╔══

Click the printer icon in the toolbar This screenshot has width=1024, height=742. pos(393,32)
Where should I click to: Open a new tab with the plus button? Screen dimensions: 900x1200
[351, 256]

╚══
╔══

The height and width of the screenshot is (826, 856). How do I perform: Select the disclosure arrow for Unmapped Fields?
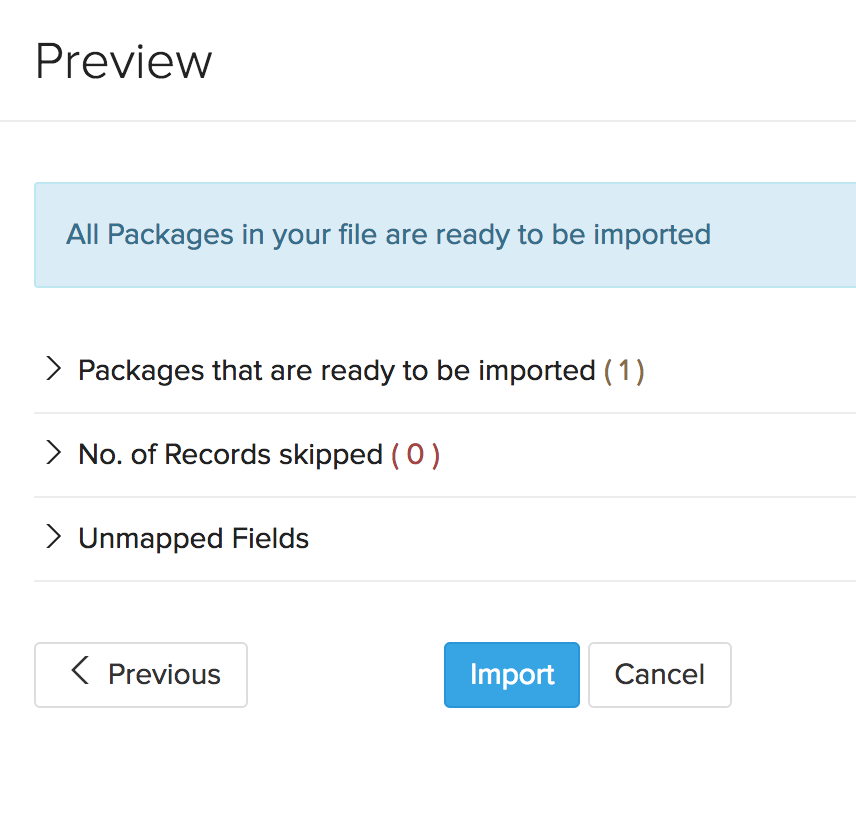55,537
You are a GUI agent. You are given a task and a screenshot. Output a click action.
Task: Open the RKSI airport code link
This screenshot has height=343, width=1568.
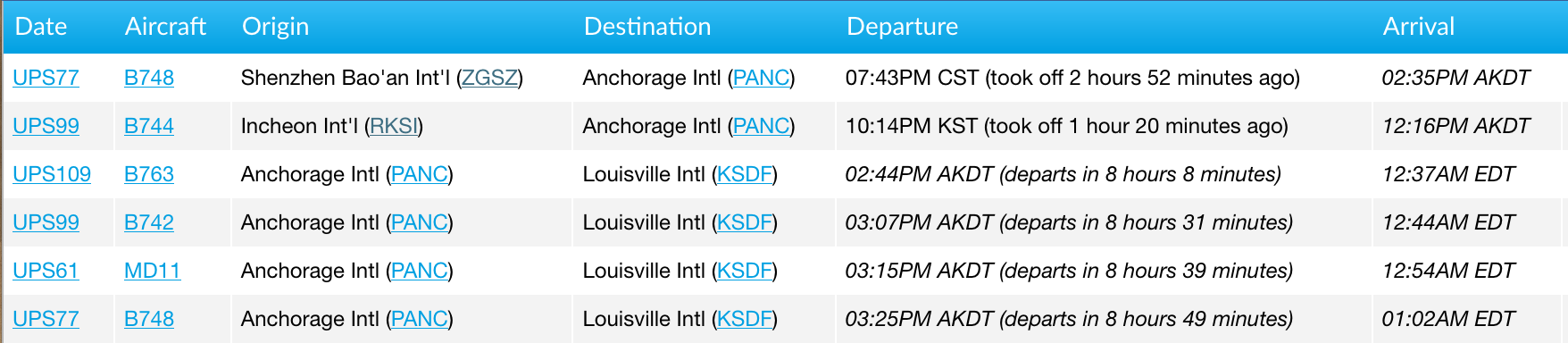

╚══

Wiederhole aus der Auflistung oben Wort für Wort den Abschnitt von der Zeile mit „The height and“ bis einschließlich der Zeile mit „This screenshot has height=343, width=1568.“. Lass die Bilder dabei weg.

The height and width of the screenshot is (826, 856). How do I perform: Select the disclosure arrow for Unmapped Fields?
55,537
You are a GUI agent. You are given a task and a screenshot. Output a click action.
Task: Open the RKSI airport code link
This screenshot has height=343, width=1568.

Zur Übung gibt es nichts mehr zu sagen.